▶ **DOCUMENT SEGMENT**:
<<<<

For the second layer, three qubits are used. The function that will map our data into a quantum state is represented in Fig. 4. The parameterization used will also be given by $U(\pmb {\theta })$, Eq. 7. For the measurements, we use Eq. (9) with $H_{i}$ defined in Eq. (11). In this case, the last two qubits will be used.

4.1.2 Model 2

The second model will be built using three layers. The first and third being classical layers, with a quantum second layer. In Eq. (3), we defined the classical layer that we will use. This consists of an operation that takes an input $\pmb {x}$ of size n into an output $\pmb {y}$ of size m, as illustrated in Fig. 5. In this study, as we will work with data from the dataset MNIST, which consists of images of dimension $28\times 28$, the input of the first layer has size $n=784$. The output data are encoded in the quantum layer using the parameterization model presented in Fig. 4, that is, for each qubit, a value is encoded. Then, the output of the first layer is equal in size to the number of qubits used in the quantum layer. For nonlinearity, the hyperbolic tangent function will be used.

>>>>

▶ **INSTRUCTIONS**:
1) From the hybrid model description, quote the part that opens with the words containing "The second model" and closes with "function will be used.".
2) According to the hybrid model description, which function supplies the nonlinearity in Model 2?

▶ **DATASET CONTENT**:
<<<<

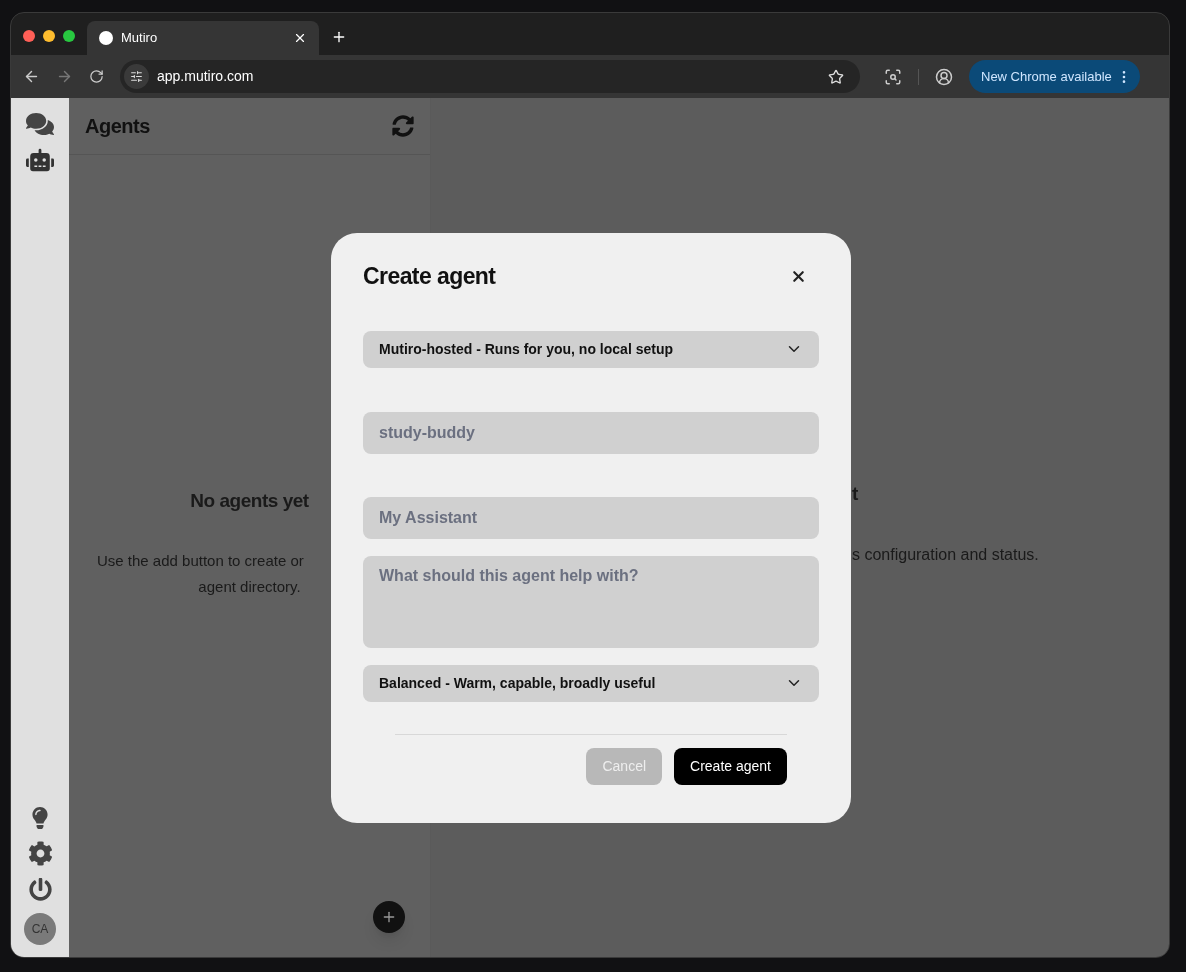 The image size is (1186, 972). I want to click on add-agent-button, so click(389, 917).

>>>>

▶ **ANSWERS TO THE EXERCISES**:
1)
The second model will be built using three layers. The first and third being classical layers, with a quantum second layer. In Eq. (3), we defined the classical layer that we will use. This consists of an operation that takes an input $\pmb {x}$ of size n into an output $\pmb {y}$ of size m, as illustrated in Fig. 5. In this study, as we will work with data from the dataset MNIST, which consists of images of dimension $28\times 28$, the input of the first layer has size $n=784$. The output data are encoded in the quantum layer using the parameterization model presented in Fig. 4, that is, for each qubit, a value is encoded. Then, the output of the first layer is equal in size to the number of qubits used in the quantum layer. For nonlinearity, the hyperbolic tangent function will be used.

2) The hyperbolic tangent function.